Come tutti i farmaci, anche gli anticorpi monoclonali possono indurre effetti collaterali . Nel caso di rituximab, ad esempio, questi sono per lo più lievi e di breve durata (sono eventualmente presenti nel corso della sessione di trattamento perdurando tutt'al più per qualche ora dopo il termine). Il più delle volte gli effetti collaterali si manifestano nel corso delle prime sessioni di trattamento per attenuarsi poi nelle sessioni successive. Ciò è dovuto al fatto che le cellule linfomatose, che devono essere colpite dagli anticorpi monoclonali e distrutte dal sistema immunitario, sono più numerose durante il primo trattamento.

Gli effetti collaterali più diffusi sono febbre, brividi ed altri sintomi simil-influenzali, come dolori muscolari, mal di testa e stanchezza. Di solito questi sintomi non sono persistenti e scompaiono rapidamente a conclusione della sessione di trattamento. Talvolta i pazienti hanno delle vampate improvvise ed una sensazione di calore al volto, generalmente di breve durata.
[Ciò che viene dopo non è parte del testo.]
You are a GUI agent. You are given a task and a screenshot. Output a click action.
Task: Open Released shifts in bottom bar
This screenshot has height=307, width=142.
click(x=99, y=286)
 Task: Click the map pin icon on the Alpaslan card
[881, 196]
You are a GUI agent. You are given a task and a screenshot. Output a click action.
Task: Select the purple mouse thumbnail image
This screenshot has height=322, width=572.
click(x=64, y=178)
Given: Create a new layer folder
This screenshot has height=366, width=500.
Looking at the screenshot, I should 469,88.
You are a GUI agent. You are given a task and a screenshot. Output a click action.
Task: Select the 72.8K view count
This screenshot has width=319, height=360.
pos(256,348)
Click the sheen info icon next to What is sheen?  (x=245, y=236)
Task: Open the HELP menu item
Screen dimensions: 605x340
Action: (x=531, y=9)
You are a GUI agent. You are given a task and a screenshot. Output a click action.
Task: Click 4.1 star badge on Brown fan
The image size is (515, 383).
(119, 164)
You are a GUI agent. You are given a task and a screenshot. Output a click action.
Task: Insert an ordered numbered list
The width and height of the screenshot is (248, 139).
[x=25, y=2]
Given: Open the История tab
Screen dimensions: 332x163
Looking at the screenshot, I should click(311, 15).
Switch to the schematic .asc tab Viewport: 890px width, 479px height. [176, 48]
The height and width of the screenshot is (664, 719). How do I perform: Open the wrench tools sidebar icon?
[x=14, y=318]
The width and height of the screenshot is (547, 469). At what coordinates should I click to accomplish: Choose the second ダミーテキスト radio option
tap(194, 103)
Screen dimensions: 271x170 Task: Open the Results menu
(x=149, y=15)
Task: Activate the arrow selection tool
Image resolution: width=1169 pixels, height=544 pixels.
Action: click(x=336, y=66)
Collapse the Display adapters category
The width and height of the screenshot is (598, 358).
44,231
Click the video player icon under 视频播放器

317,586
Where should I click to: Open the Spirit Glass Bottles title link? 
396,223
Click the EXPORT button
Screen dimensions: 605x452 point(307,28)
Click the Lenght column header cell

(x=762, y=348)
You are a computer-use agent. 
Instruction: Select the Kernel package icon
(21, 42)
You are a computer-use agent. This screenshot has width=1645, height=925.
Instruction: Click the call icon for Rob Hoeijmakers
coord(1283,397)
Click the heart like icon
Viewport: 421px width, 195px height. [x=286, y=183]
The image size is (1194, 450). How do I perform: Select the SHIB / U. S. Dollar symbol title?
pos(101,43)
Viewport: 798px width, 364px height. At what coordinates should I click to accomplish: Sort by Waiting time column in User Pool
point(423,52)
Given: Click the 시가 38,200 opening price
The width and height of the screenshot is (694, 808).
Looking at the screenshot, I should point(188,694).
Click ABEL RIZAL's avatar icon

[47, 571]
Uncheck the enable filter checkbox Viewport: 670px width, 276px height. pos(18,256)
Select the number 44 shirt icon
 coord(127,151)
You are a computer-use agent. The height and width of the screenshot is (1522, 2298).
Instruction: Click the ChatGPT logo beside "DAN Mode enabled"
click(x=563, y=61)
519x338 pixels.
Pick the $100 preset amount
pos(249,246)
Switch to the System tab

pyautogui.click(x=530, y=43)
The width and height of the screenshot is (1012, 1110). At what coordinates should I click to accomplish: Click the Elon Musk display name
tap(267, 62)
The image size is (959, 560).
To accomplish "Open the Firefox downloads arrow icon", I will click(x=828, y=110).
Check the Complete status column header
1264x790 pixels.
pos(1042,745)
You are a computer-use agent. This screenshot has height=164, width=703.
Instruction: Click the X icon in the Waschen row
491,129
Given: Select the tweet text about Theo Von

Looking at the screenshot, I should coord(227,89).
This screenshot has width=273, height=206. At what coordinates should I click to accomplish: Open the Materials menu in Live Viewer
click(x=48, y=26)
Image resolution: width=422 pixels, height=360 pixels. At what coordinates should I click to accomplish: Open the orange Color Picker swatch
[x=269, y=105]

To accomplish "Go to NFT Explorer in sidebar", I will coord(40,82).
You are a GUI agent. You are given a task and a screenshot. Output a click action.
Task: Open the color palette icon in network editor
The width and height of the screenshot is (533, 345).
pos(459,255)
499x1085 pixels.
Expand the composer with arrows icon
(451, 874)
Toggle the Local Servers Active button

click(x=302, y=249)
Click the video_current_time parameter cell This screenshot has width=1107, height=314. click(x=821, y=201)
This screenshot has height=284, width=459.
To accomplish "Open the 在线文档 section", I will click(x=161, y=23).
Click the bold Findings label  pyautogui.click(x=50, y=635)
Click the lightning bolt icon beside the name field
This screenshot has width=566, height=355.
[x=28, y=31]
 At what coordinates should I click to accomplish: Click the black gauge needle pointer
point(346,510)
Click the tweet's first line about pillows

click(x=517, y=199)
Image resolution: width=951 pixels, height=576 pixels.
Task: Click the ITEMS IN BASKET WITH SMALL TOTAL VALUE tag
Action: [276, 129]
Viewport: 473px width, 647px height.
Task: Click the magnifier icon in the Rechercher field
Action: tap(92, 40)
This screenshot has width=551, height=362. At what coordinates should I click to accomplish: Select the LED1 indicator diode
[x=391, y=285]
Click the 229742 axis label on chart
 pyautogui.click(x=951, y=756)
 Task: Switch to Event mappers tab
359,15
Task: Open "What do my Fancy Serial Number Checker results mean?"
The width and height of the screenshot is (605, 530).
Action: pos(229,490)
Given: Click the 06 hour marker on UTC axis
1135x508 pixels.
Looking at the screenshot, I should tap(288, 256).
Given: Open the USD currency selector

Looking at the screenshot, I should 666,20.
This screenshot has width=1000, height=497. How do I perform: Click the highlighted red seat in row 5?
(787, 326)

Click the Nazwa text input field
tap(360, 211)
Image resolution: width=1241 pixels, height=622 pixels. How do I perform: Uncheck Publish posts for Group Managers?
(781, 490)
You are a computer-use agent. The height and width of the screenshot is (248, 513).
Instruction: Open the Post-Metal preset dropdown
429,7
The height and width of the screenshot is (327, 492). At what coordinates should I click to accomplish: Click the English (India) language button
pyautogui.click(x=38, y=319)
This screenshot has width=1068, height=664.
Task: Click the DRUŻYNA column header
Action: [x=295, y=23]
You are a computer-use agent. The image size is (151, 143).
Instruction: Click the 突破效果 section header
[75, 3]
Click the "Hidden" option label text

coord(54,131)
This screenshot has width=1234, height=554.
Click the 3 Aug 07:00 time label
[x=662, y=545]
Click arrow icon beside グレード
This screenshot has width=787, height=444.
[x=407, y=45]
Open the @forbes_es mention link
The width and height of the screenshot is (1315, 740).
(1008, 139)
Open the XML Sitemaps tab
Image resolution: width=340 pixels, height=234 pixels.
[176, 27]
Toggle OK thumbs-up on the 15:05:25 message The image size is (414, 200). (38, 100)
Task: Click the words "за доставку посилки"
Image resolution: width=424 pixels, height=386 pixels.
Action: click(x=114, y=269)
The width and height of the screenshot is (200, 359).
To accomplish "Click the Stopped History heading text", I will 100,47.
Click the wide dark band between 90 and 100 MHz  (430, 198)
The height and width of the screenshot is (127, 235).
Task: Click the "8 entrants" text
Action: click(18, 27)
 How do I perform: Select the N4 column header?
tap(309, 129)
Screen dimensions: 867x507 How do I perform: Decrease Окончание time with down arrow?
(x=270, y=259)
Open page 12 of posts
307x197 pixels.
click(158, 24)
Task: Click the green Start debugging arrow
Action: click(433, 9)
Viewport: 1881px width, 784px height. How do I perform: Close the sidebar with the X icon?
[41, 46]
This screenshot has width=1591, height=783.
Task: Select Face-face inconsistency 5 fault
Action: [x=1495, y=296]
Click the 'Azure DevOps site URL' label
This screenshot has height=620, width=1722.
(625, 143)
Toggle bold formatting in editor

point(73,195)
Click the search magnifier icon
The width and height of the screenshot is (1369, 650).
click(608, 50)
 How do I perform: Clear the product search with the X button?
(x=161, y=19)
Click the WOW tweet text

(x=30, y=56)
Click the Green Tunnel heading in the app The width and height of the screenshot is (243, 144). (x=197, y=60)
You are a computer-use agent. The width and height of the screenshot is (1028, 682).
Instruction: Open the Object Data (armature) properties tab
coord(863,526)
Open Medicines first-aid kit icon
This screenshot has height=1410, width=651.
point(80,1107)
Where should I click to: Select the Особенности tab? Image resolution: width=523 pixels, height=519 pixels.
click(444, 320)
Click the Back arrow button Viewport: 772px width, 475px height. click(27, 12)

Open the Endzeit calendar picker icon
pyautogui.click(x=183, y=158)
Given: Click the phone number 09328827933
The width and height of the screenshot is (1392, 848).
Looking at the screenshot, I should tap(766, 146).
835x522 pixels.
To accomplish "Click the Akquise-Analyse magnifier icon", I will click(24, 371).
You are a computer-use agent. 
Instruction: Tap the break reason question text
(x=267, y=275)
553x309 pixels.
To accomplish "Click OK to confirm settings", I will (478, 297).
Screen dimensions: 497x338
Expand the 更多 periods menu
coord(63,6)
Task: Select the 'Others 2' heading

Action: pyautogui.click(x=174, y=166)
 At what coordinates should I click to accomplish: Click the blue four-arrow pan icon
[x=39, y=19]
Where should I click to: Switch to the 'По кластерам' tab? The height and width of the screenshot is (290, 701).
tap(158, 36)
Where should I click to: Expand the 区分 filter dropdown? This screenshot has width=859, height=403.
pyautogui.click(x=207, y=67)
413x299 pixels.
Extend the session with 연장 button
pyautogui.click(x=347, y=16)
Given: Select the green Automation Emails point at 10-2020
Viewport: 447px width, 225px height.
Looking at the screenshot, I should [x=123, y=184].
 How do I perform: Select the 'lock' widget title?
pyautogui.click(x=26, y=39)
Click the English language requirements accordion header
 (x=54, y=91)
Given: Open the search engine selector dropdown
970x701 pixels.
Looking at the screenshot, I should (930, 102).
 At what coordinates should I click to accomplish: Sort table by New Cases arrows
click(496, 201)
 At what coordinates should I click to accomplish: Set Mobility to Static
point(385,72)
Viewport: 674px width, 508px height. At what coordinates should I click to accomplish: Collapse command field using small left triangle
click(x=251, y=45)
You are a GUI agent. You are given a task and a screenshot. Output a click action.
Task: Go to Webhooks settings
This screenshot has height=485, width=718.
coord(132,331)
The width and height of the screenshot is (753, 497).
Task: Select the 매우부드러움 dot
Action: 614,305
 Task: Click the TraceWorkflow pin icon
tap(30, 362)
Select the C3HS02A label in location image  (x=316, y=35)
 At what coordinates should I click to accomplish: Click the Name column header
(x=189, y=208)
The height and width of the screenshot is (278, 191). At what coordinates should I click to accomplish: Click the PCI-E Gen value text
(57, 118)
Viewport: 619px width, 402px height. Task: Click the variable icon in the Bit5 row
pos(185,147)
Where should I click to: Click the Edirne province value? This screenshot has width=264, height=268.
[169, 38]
Alcuni soggetti accusano nausea o vomito. Di solito gli antiemetici – farmaci per prevenire o mitigare questi sintomi - sono molto efficaci.

Qualche volta i pazienti avvertono dolore alle parti del corpo colpite dal linfoma. I dolori in genere sono leggeri e possono essere alleviati con la somministrazione di comuni analgesici.

Rituximab può causare reazioni allergiche che si presentano sotto forma di:

  • prurito o improvvisa eruzione cutanea (rash cutaneo)
  • tosse, sibilo o affanno
  • gonfiore alla lingua o sensazione di gonfiore alla gola
  • edema o rigonfiamento causato da eccesso di liquidi nei tessuti corporei.

Reazioni allergiche severe a rituximab sono rare e i pazienti vengono monitorati per tutta la durata delle sessioni di trattamento. Qualora i pazienti notassero uno dei sintomi descritti, devono immediatamente informarne il personale sanitario. Spesso è sufficiente rallentare o interrompere brevemente l’infusione fino a quando la reazione allergica non è cessata. Per evitare o ridurre i problemi descritti, prima dell’inizio del trattamento i pazienti ricevono solitamente degli antistaminici.